* _PROBLEM TO WORK ON_:
Copy out the rows word for word, starting at the one containing "1512x802 pixels. How" and ending at the one containing "pyautogui.click(x=1316, y=228)". Leave the pictures out of your answer.

* _LISTED RECORDS_:
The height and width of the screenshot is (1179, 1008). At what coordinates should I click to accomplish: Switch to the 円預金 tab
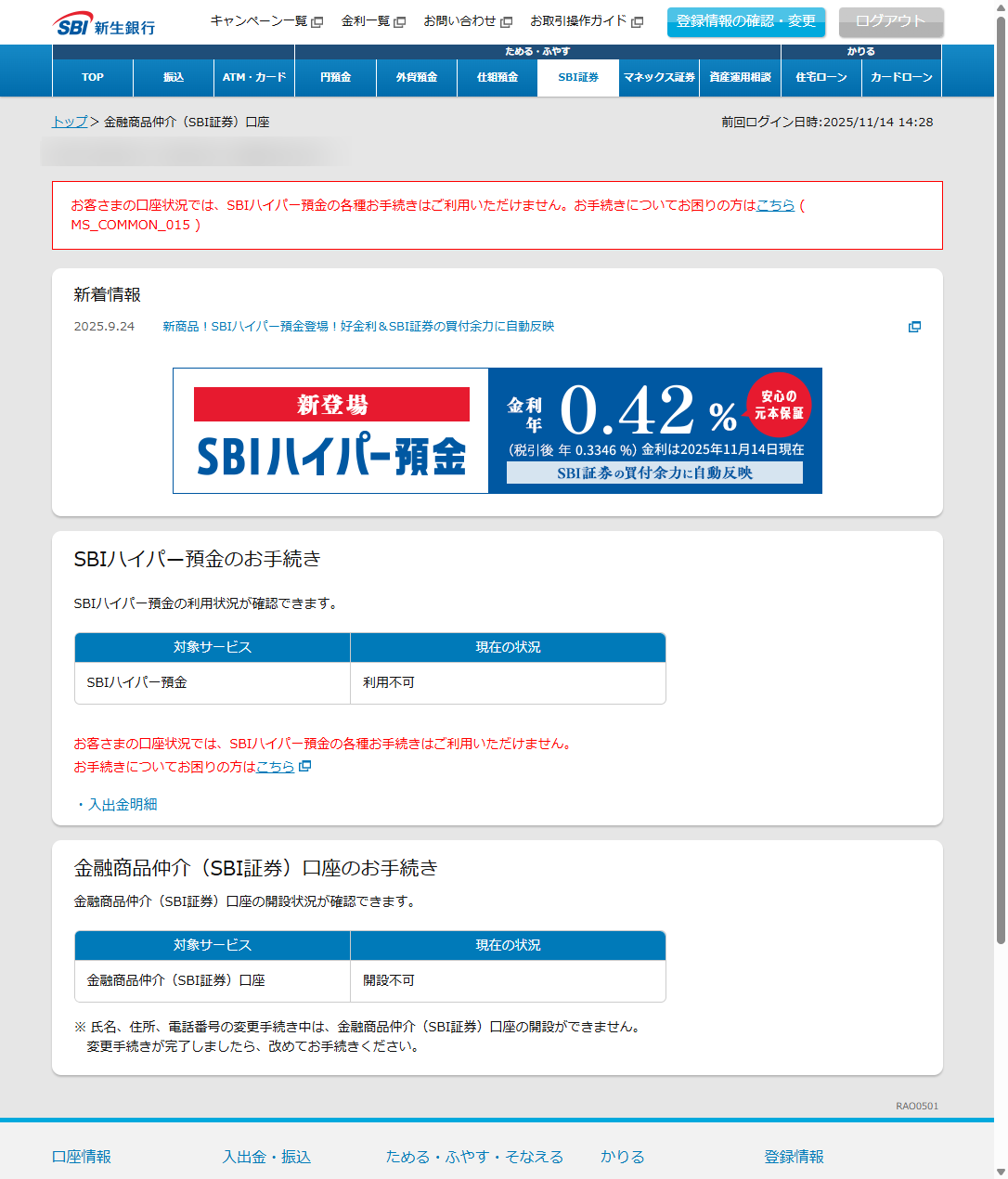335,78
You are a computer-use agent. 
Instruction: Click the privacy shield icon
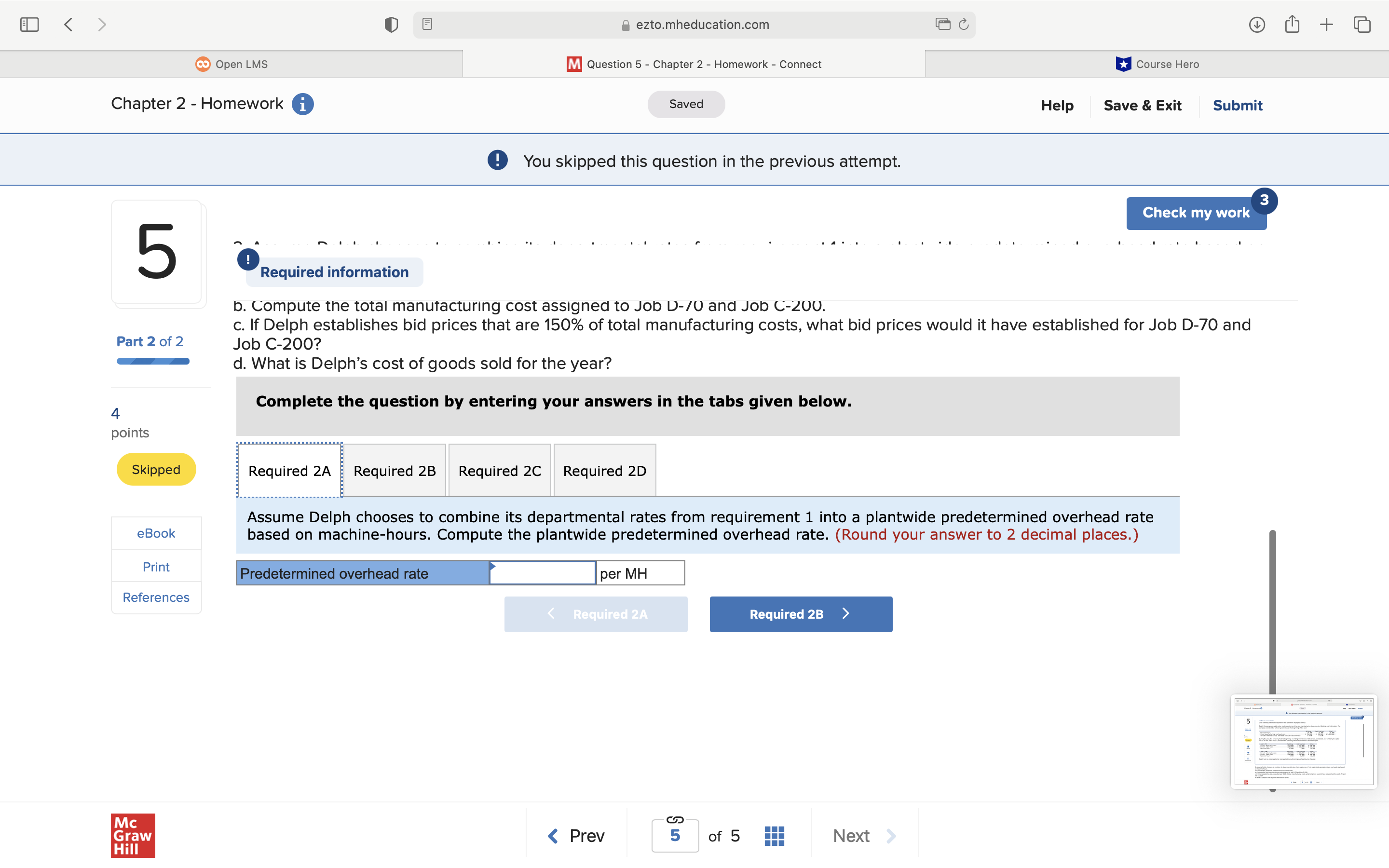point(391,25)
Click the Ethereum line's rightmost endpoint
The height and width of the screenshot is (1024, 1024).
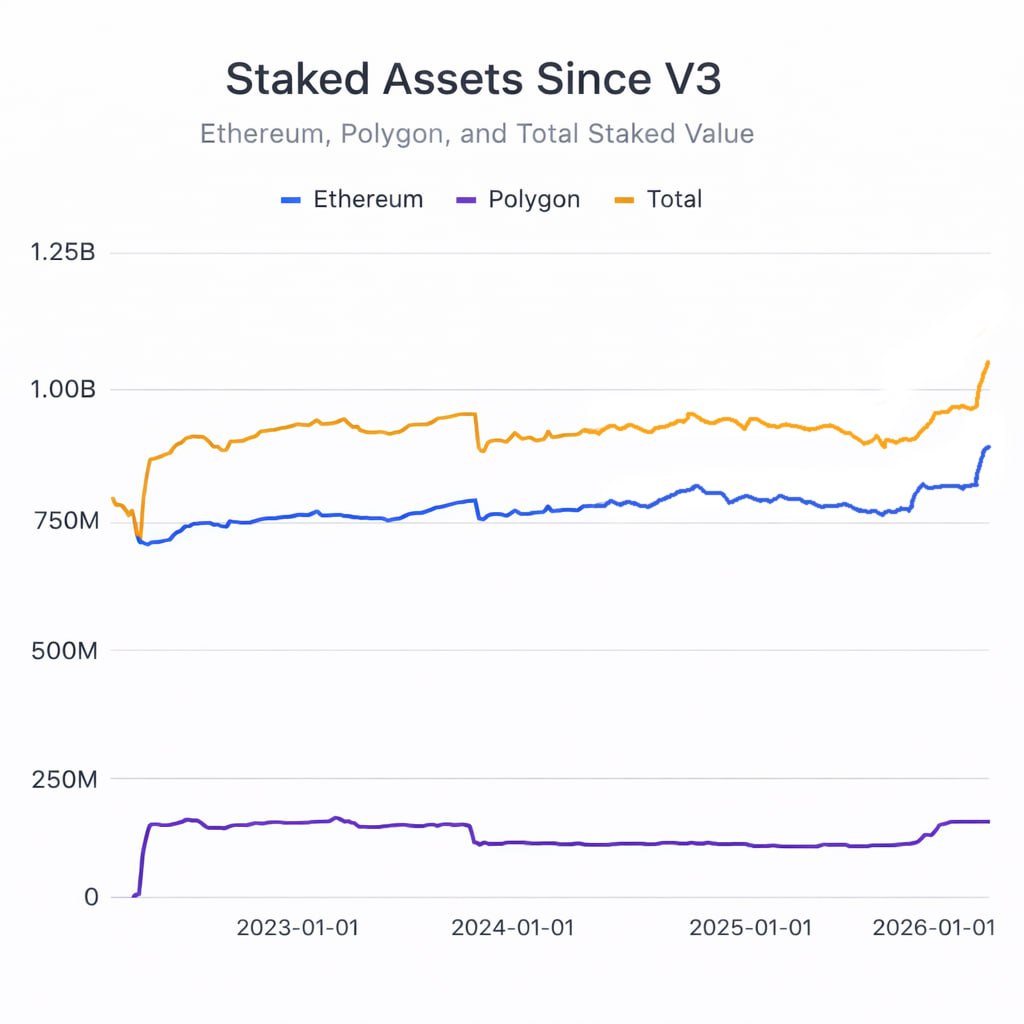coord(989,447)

==

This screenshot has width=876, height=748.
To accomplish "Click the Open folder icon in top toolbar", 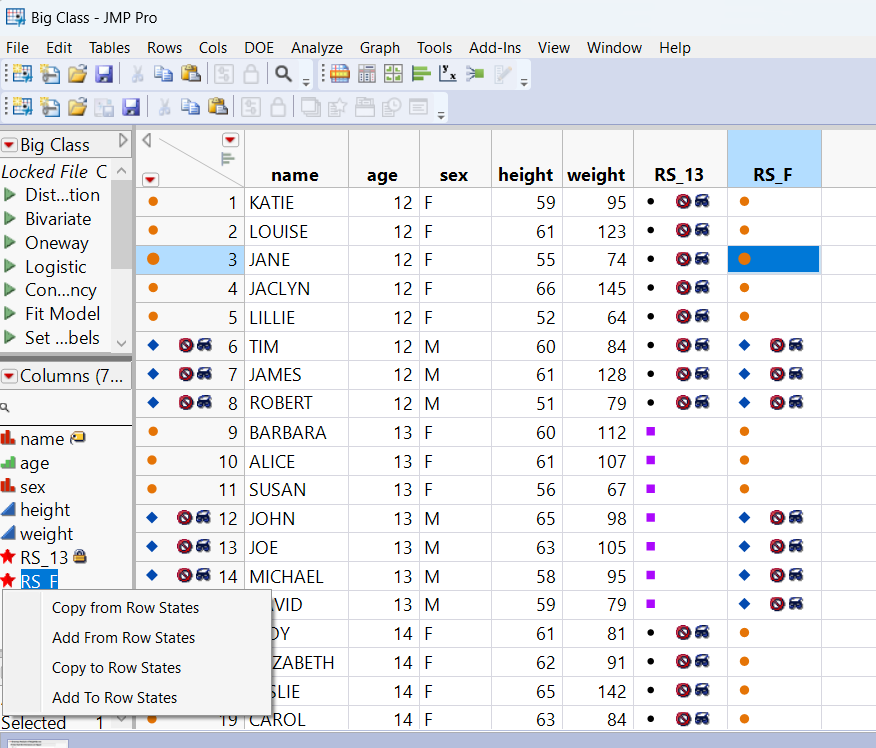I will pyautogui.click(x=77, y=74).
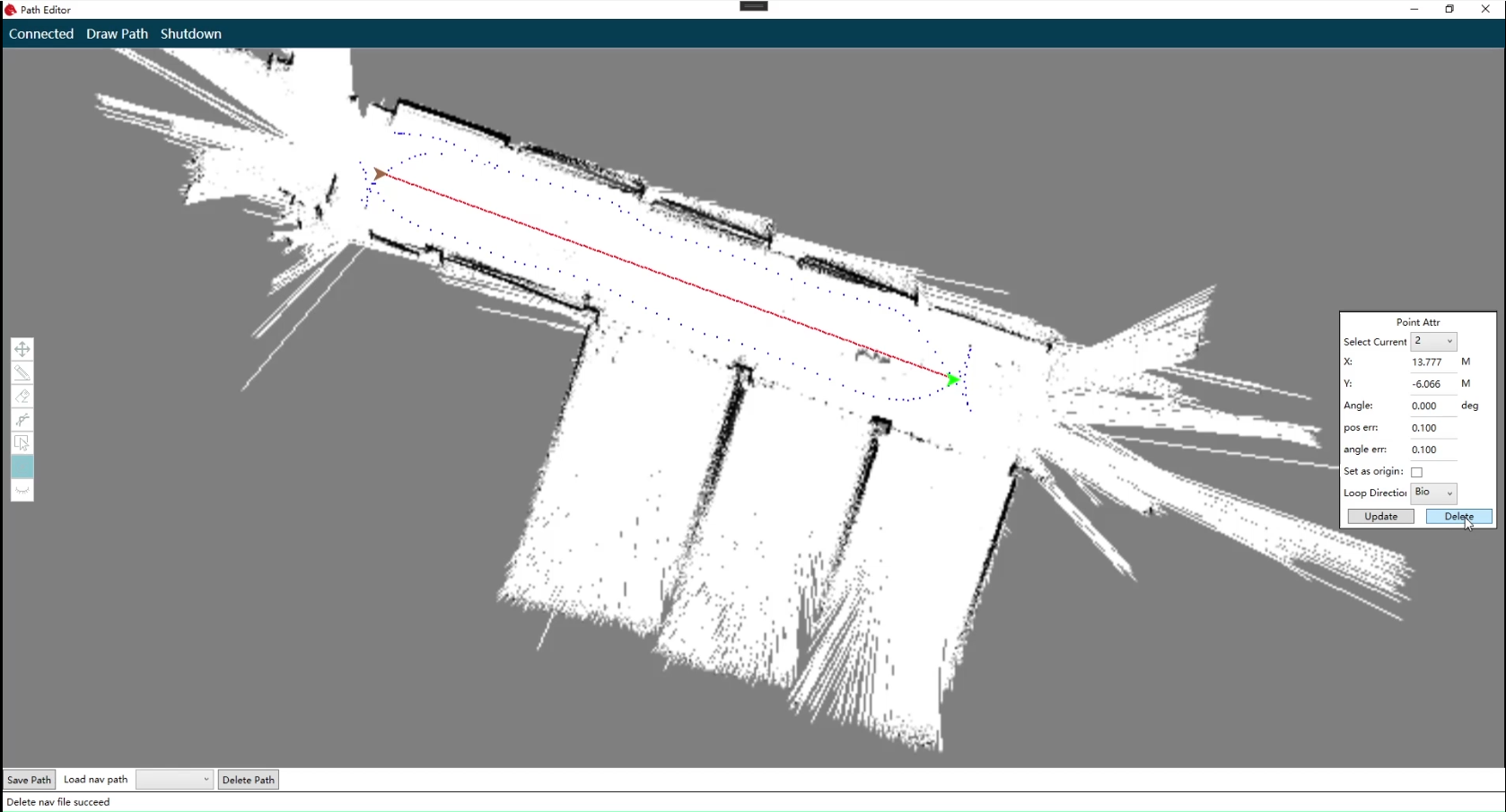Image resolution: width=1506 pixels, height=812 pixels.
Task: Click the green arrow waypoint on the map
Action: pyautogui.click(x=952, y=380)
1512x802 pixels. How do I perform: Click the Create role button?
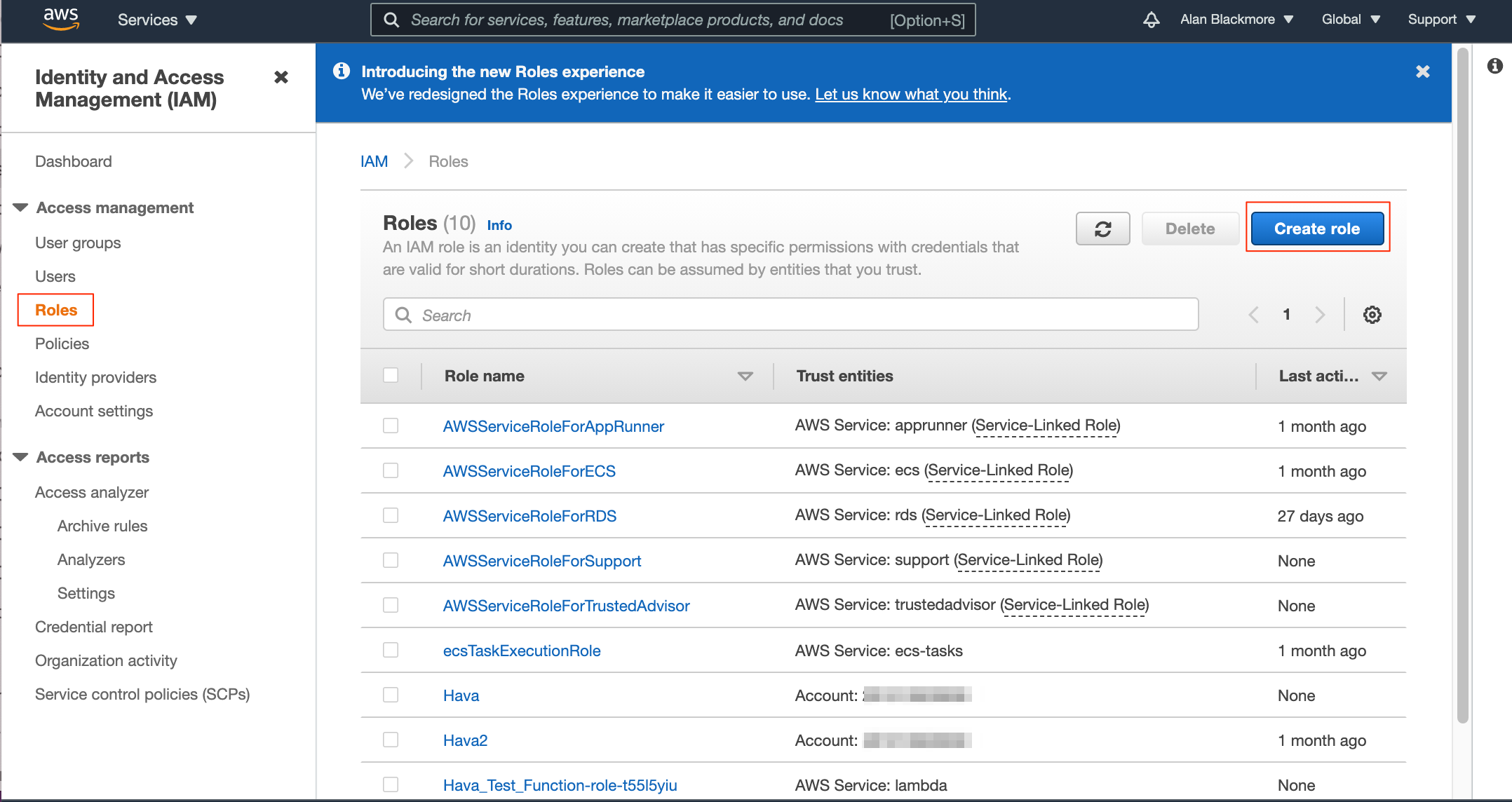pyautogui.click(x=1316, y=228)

...

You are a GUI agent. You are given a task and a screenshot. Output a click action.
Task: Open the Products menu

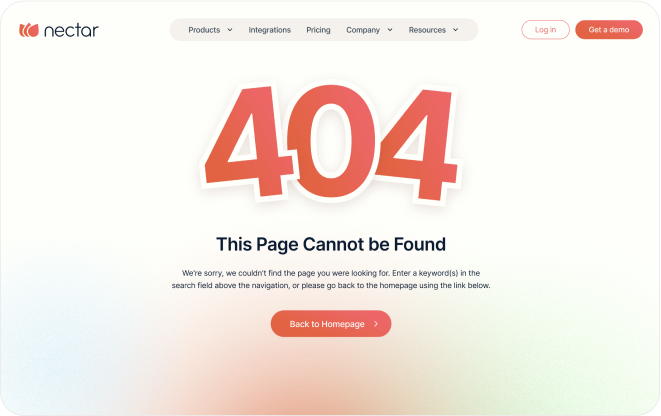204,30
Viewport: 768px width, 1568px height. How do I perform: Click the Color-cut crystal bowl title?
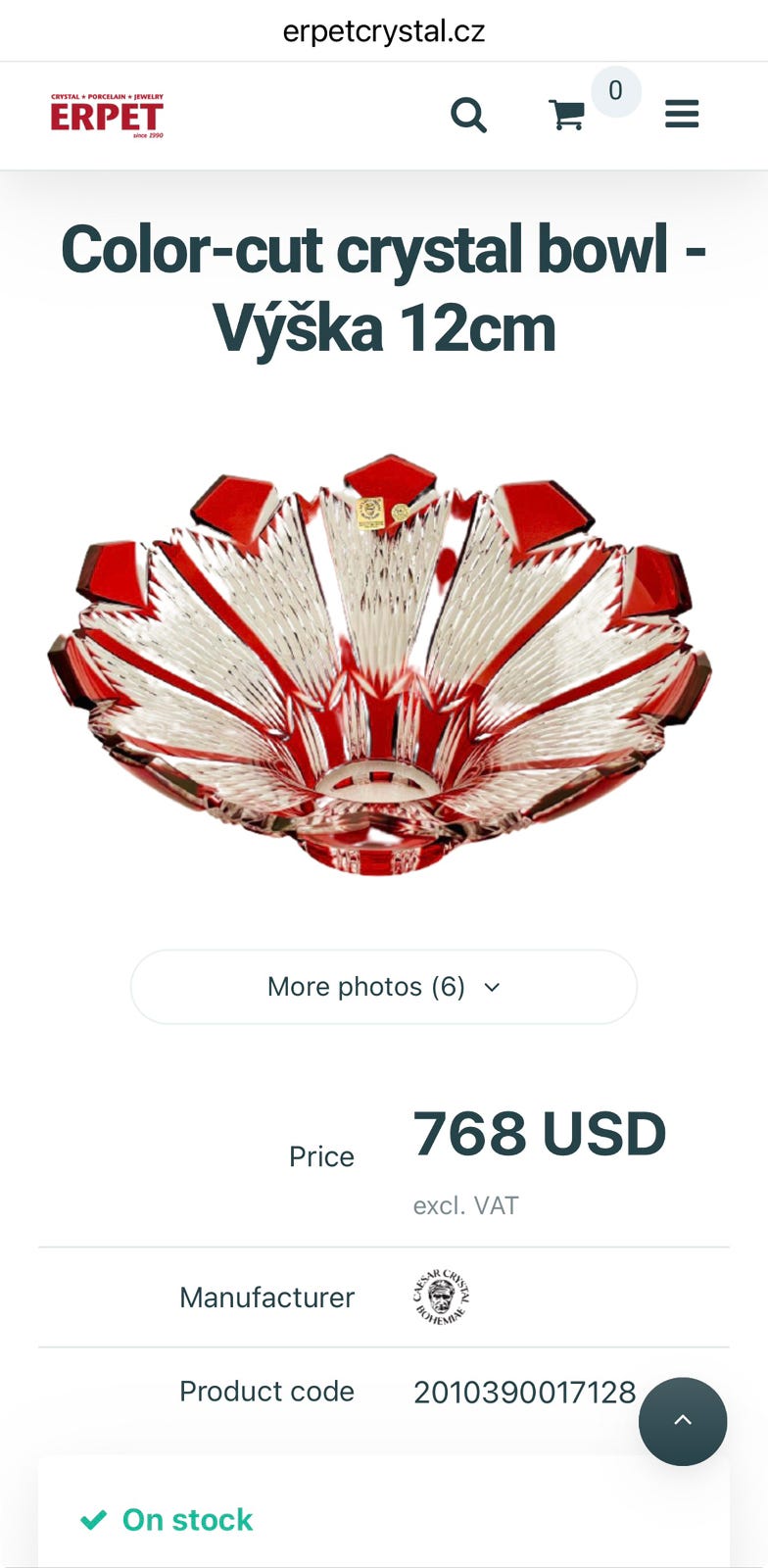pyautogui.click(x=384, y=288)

* _RIGHT ANSWER_:
1512x802 pixels. How do I perform: Click the Create role button?
pyautogui.click(x=1316, y=228)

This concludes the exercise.